しかしその「おいしさ」はどこから来ているのでしょうか。
「めんつゆ」に使われている「うま味調味料」や「〇〇エキス」は「人工的に作られたうま味」であって、「昆布」や「かつおぶし」などの「天然のうま味」とは違います。「人工のうま味」は食べたとたんに「あっ、おいしい」と思う、濃厚で強い味です。
私は、「人工のうま味」を「オイシイ」とカタカナで記し、「昆布」や「かつおぶし」などの「天然のうま味」である「おいしい」と区別しています。
こういう「オイシイ」ものばかり食べて、その味を舌が覚えてしまうと、「素材の味」「天然の味」「淡泊で繊細な味」がおいしいと思えなくなってしまいます。

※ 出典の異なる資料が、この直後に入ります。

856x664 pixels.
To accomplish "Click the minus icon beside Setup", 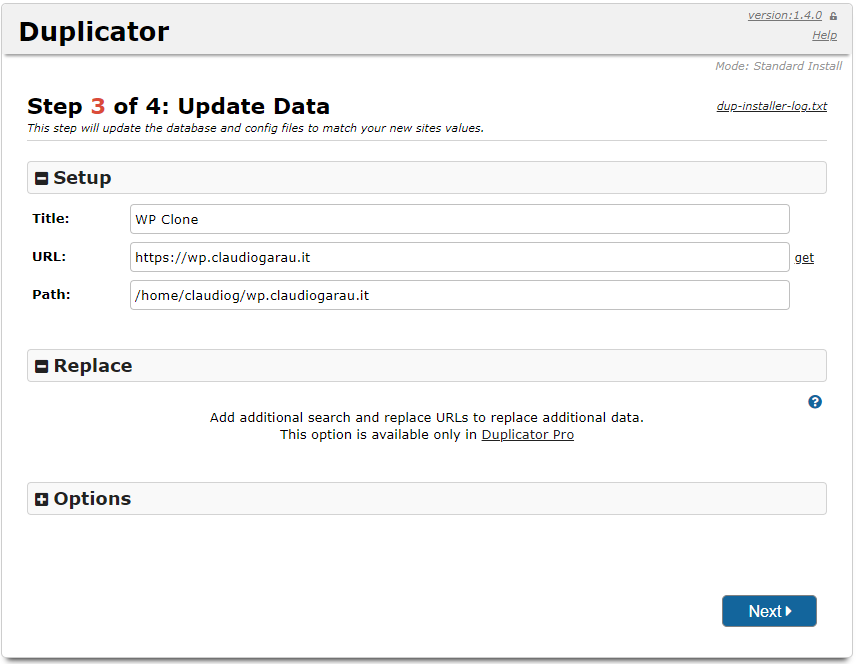I will pyautogui.click(x=41, y=179).
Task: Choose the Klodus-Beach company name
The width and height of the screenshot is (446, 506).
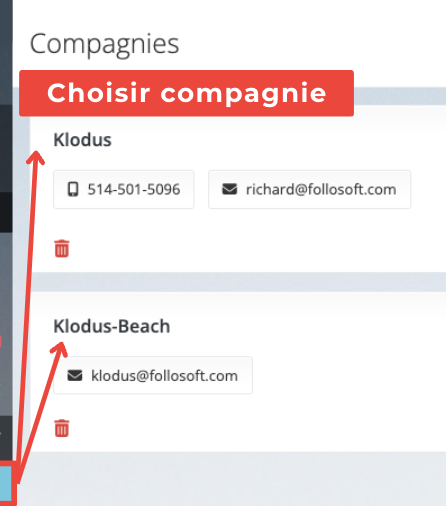Action: pyautogui.click(x=112, y=326)
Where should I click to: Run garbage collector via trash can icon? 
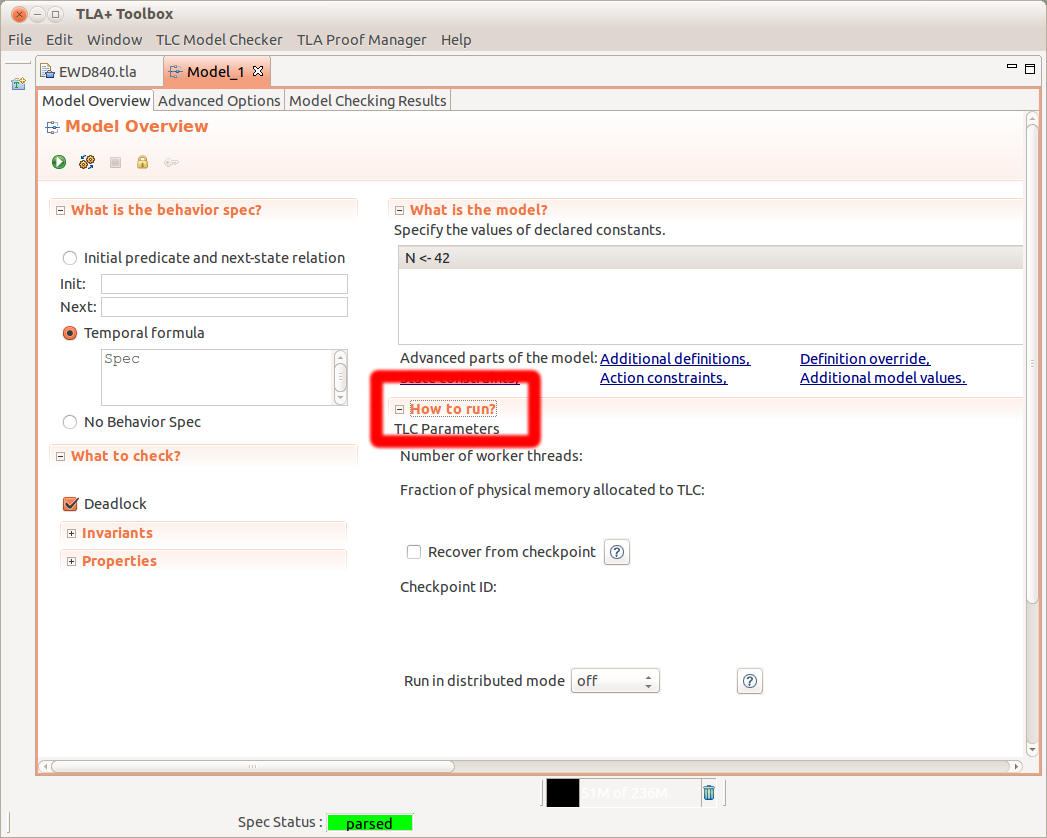[709, 792]
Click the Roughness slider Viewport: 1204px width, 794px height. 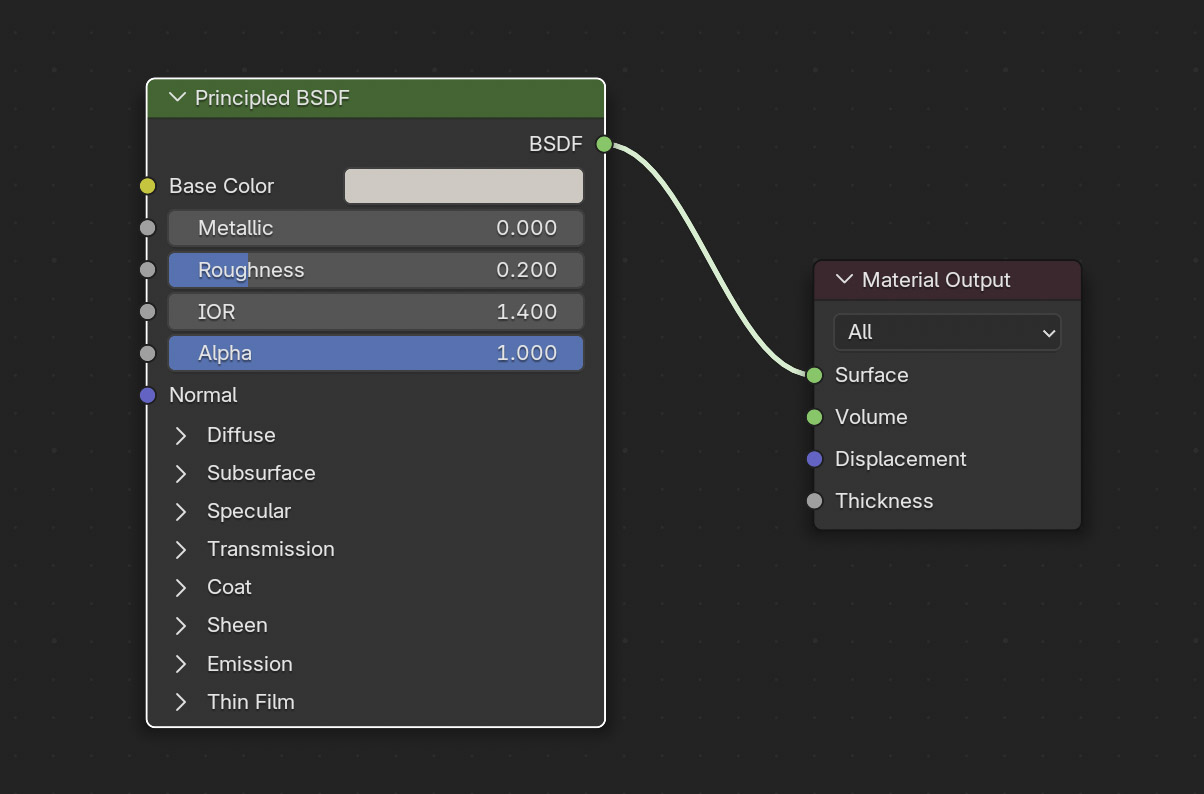click(376, 270)
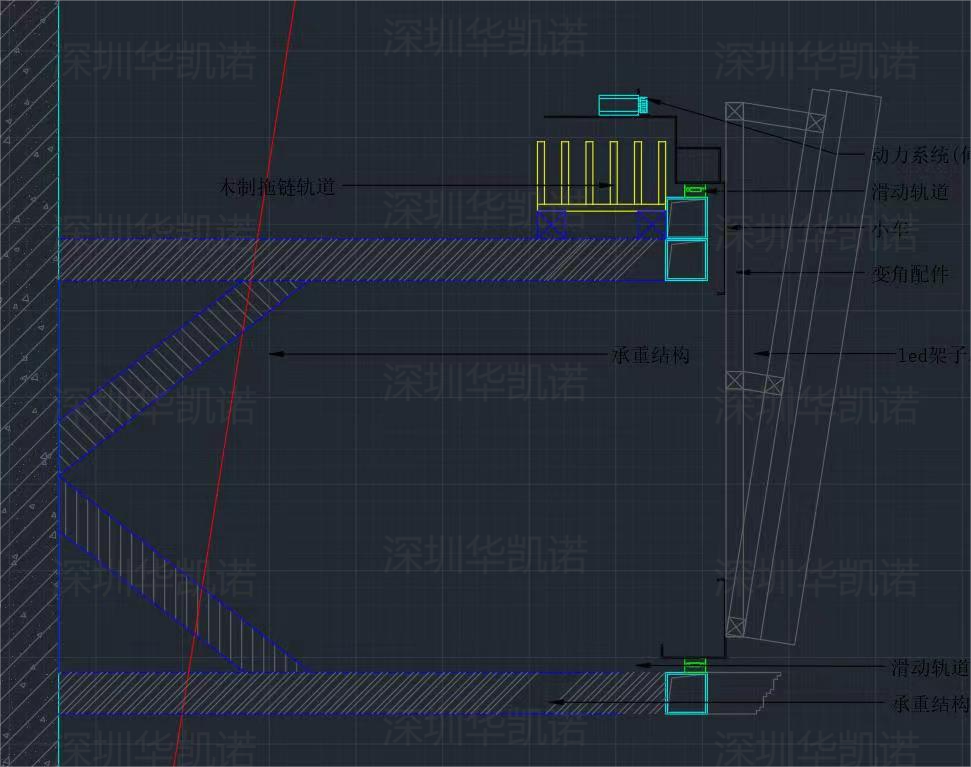This screenshot has height=767, width=971.
Task: Click the led架子 label
Action: (x=932, y=354)
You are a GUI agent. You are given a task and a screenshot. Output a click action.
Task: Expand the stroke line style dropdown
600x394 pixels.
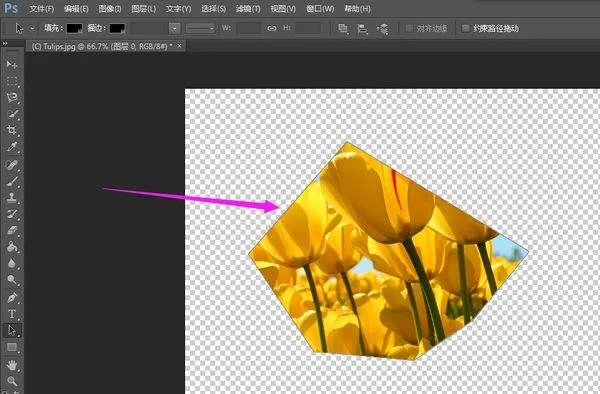click(201, 28)
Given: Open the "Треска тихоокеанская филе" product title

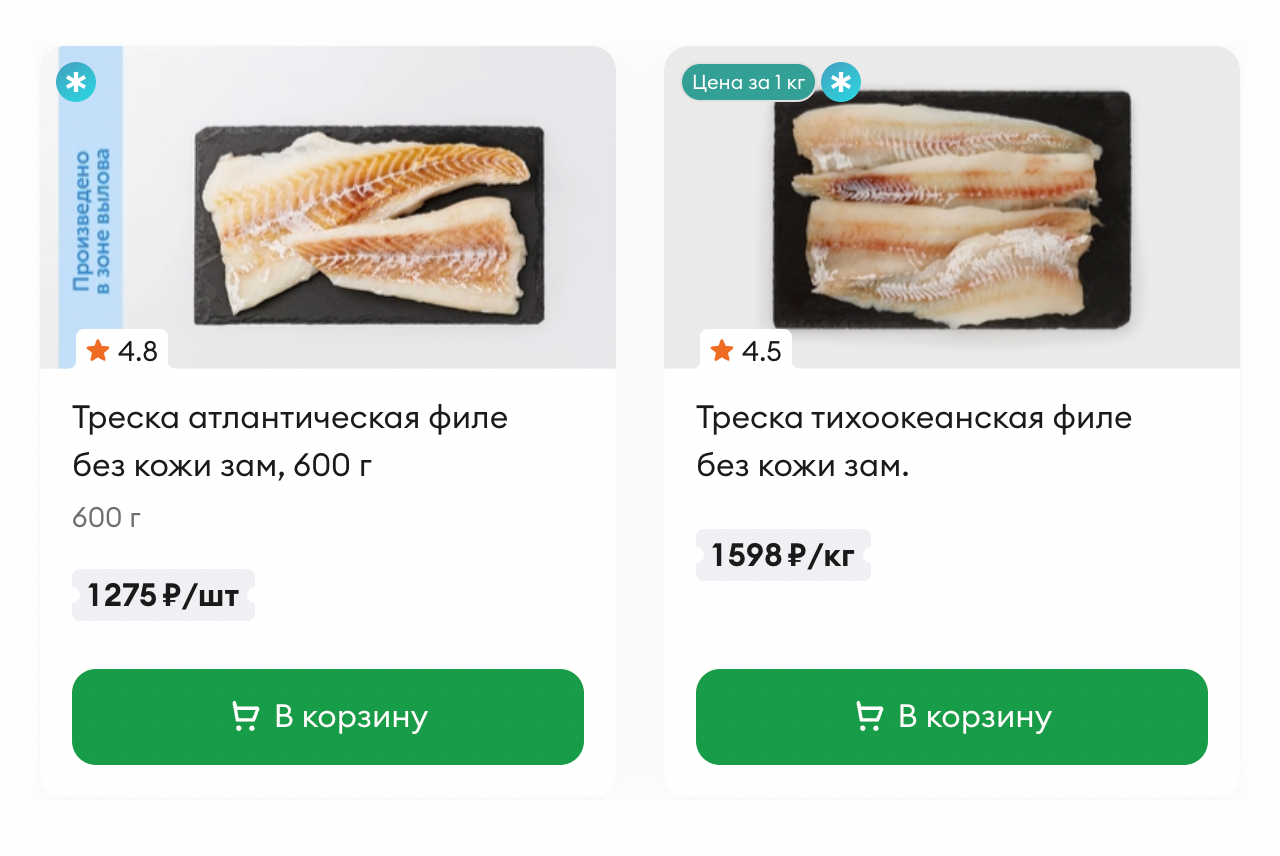Looking at the screenshot, I should [x=914, y=417].
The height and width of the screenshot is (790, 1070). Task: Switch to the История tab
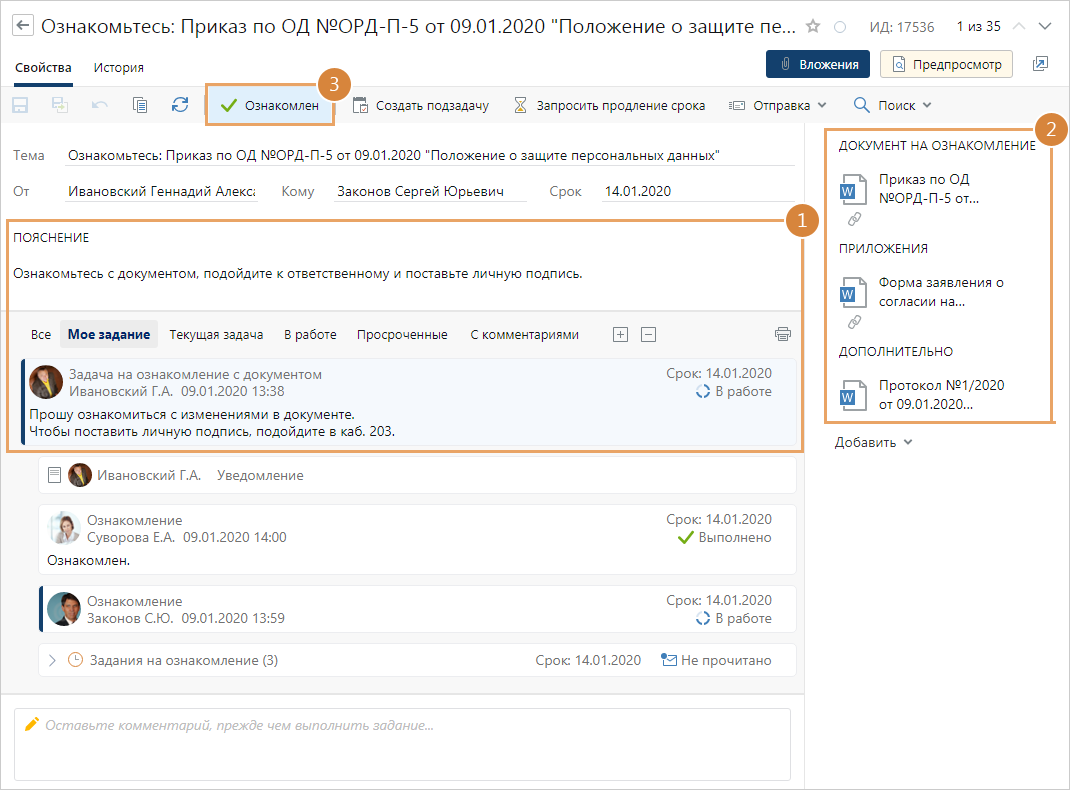point(119,68)
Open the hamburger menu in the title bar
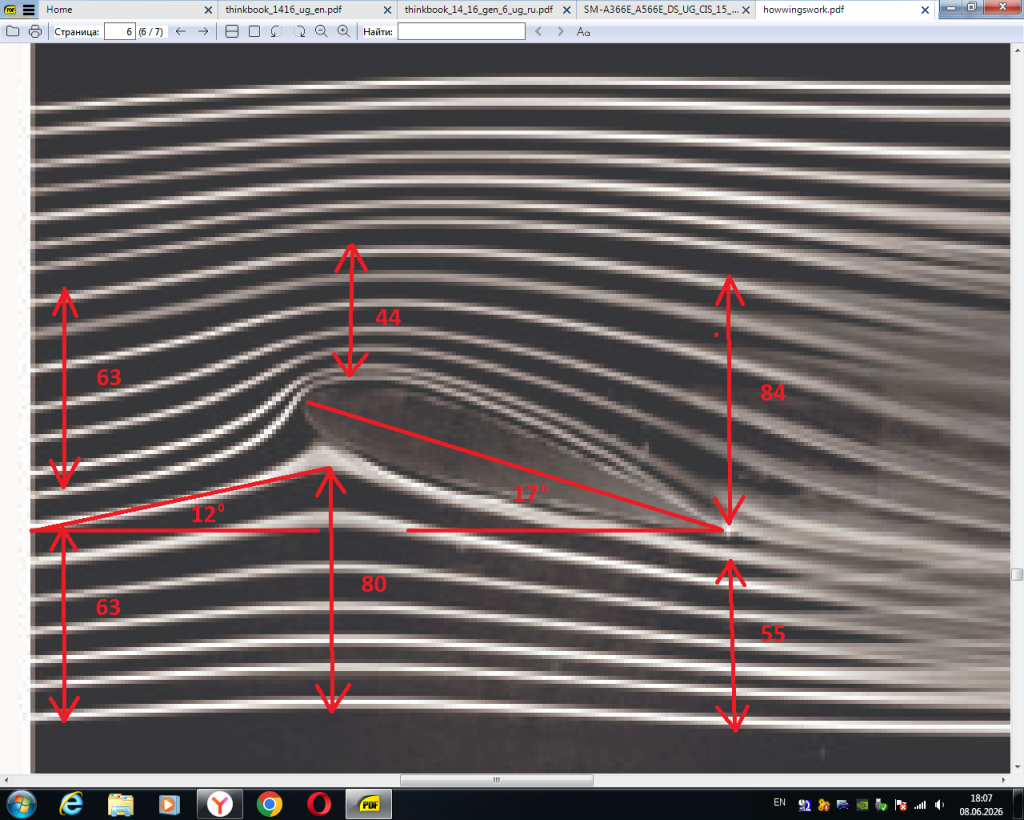1024x820 pixels. (28, 10)

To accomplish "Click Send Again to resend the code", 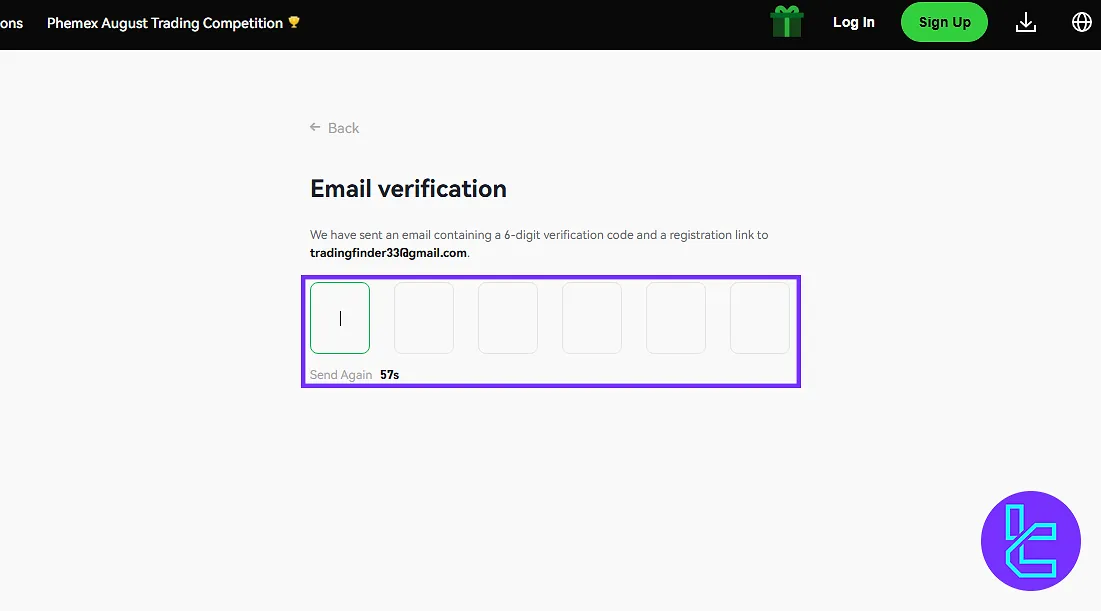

もちろん、これも「知って」食べるのは自由ともいえますが、とくに味覚がこれから育っていく子どもには、そういう「オイシイ」ものばかり食べさせて、舌を麻痺させてほしくないと私は強く思っています。
めんつゆの「しょうゆ」その正体は?
「節約の達人」の節約法に「激安のめんつゆを使えば、しょうゆやみりんを使うより安上がり」というものがありました。その人は業務用の1.8リットルのめんつゆを常備しているそうです。
しかし「激安めんつゆ」はなぜ安くできるのか、考えたことがありますか?
ひとつは、原料の「しょうゆ」の違いになります。
「『和食が好きな健康志向』の人も知らない深刻盲点」でも述べたことですが、「昔ながらのしょうゆ」は、「大豆、小麦、塩」を原料として、これに「麹」を入れて、1年以上じっくり手間と時間をかけてつくります。この過程で「しょうゆ本来のうま味」が醸し出されていきます。
しかし、「添加物を駆使したしょうゆ」は往々にして、「調味料(アミノ酸等)」や、塩酸分解で作る「アミノ酸液」などを使い、手間も時間も短縮して作られています。だから短時間で生産でき、大量生産も可能です。そのために「昔ながらの長期熟成の本物のしょうゆ」に比べて、安い価格で売ることができるのです。
「激安のめんつゆ」は、この「添加物を駆使したしょうゆ」がベースになっていることが多分にあります。